Learning from data

There have been many definitions of ML, which all revolve around the automated detection of meaningful patterns in data. Two prominent examples include:

  • AI pioneer Arthur Samuelson defined ML in 1959 as a subfield of computer science that gives computers the ability to learn without being explicitly programmed. 
  • Toni Mitchell, one of the current leaders in the field, pinned down a well-posed learning problem more specifically in 1998: a computer program learns from experience with respect to a task and a performance measure whether the performance of the task improves with experience.

Experience is presented to an algorithm in the form of training data. The principal difference to previous attempts at building machines that solve problems is that the rules that an algorithm uses to make decisions are learned from the data as opposed to being programmed or hard-coded—this was the case for expert systems prominent in the 1980s. 

The key challenge of automated learning is to identify patterns in the training data that are meaningful when generalizing the model's learning to new data. There are a large number of potential patterns that a model could identify, while the training data only constitute a sample of the larger set of phenomena that the algorithm needs to perform the task in the future. The infinite number of functions that could generate the given outputs from the given input make the search process impossible to solve without restrictions on the eligible set of functions.

The types of patterns that an algorithm is capable of learning are limited by the size of its hypothesis space on the one hand and the amount of information contained in the sample data on the other. The size of the hypothesis space varies significantly between algorithms. On the one hand, this limitation enables a successful search and on the other hand, it implies an inductive bias as the algorithm generalizes from the training sample to new data.

Hence, the key challenge becomes a matter of how to choose a model with a hypothesis space large enough to contain a solution to the learning problem, yet small enough to ensure reliable generalization given the size of the training data. With more and more informative data, a model with a larger hypothesis space will be successful.

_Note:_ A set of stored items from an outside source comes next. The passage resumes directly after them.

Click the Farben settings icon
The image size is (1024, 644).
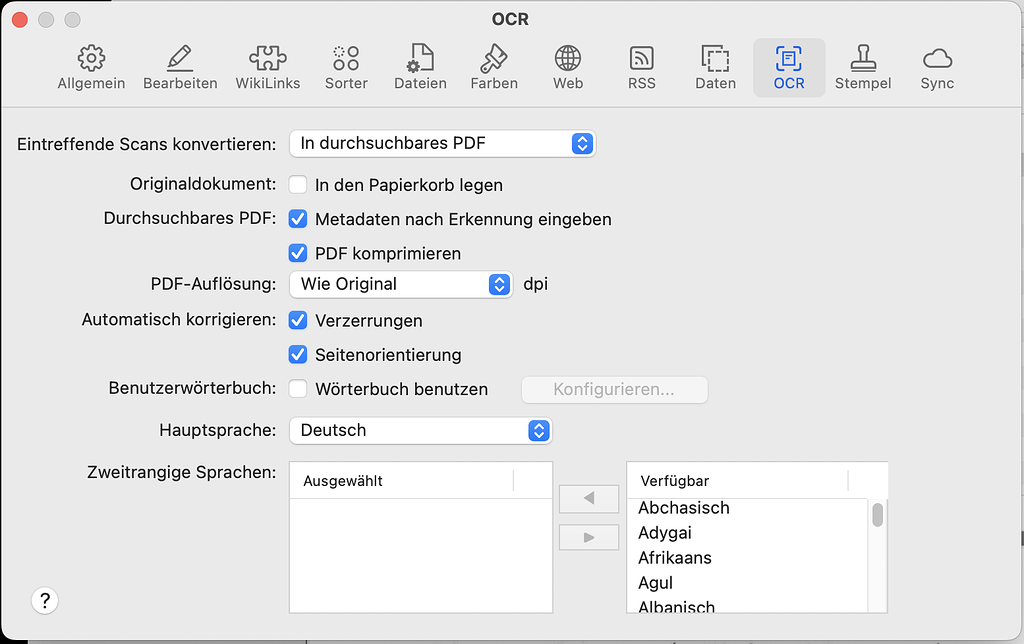(494, 66)
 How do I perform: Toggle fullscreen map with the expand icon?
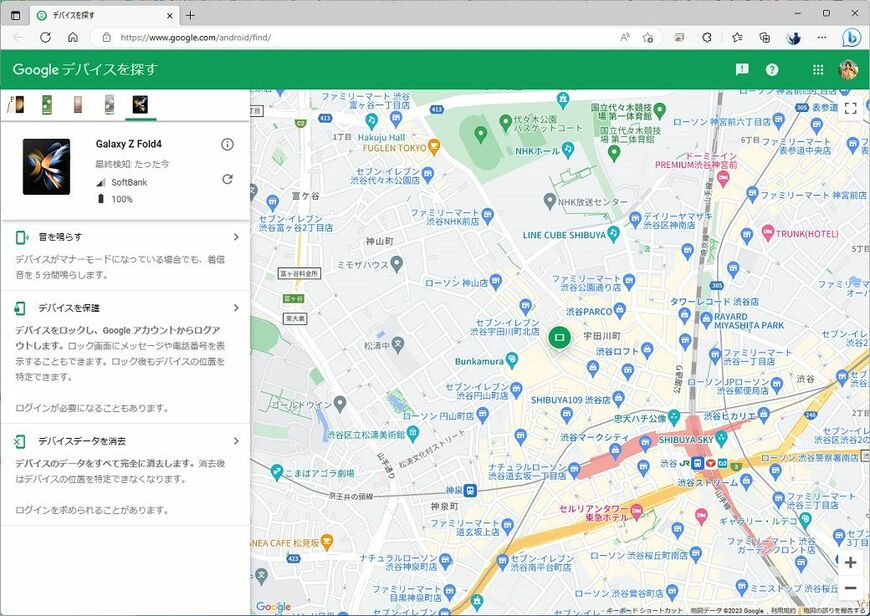(851, 108)
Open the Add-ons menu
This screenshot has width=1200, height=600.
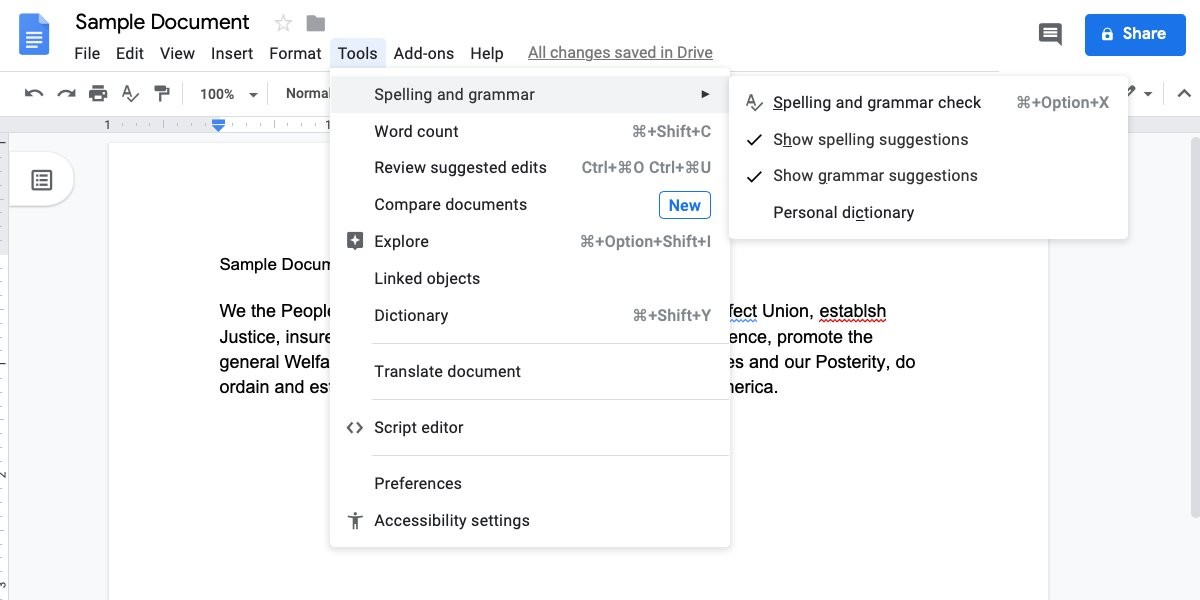[x=423, y=53]
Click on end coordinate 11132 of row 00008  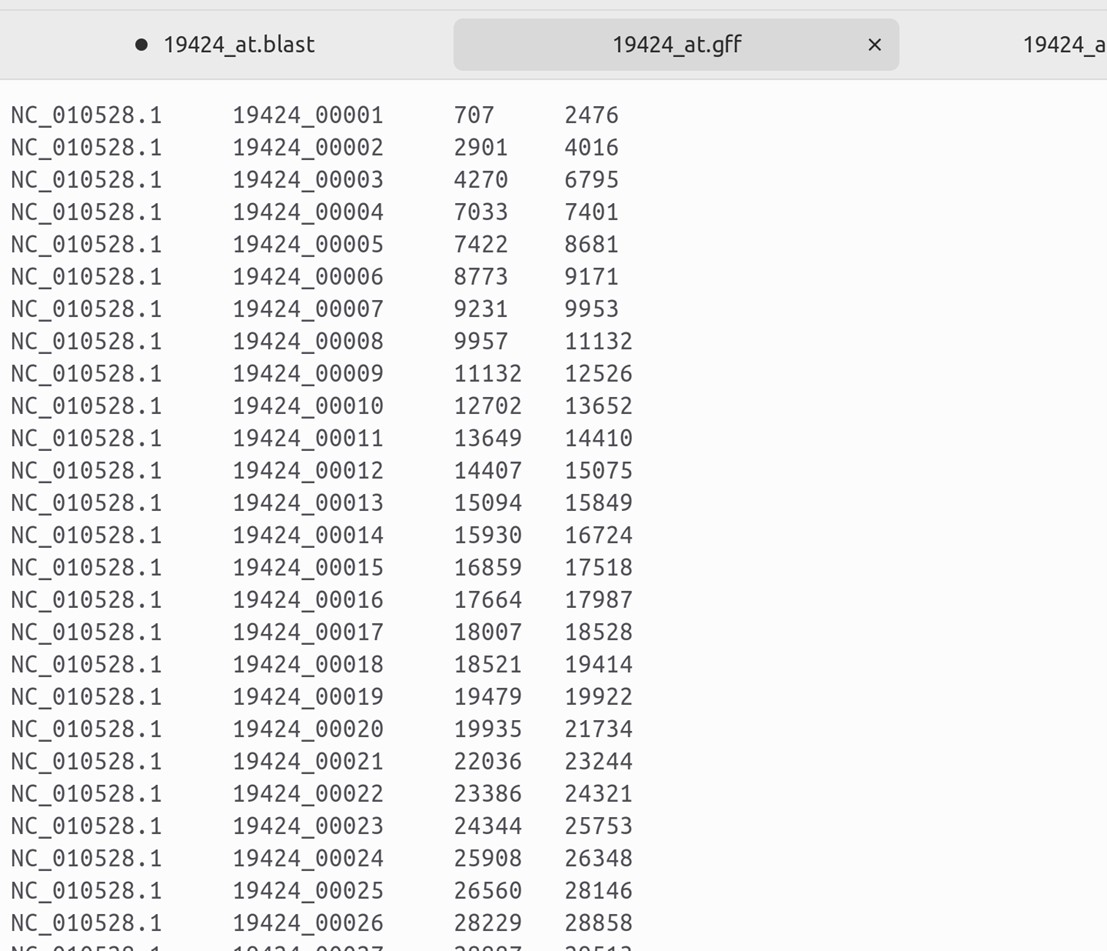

The no-free-lunch theorem states that there is no universal learning algorithm. Instead, a learner's hypothesis space has to be tailored to a specific task using prior knowledge about the task domain in order for the search of meaningful patterns to succeed. We will pay close attention to the assumptions that a model makes about data relationships for a specific task throughout this chapter, and emphasize the importance of matching these assumptions with empirical evidence gleaned from data exploration. The process required to master the task can be differentiated into supervised, unsupervised, and reinforcement learning.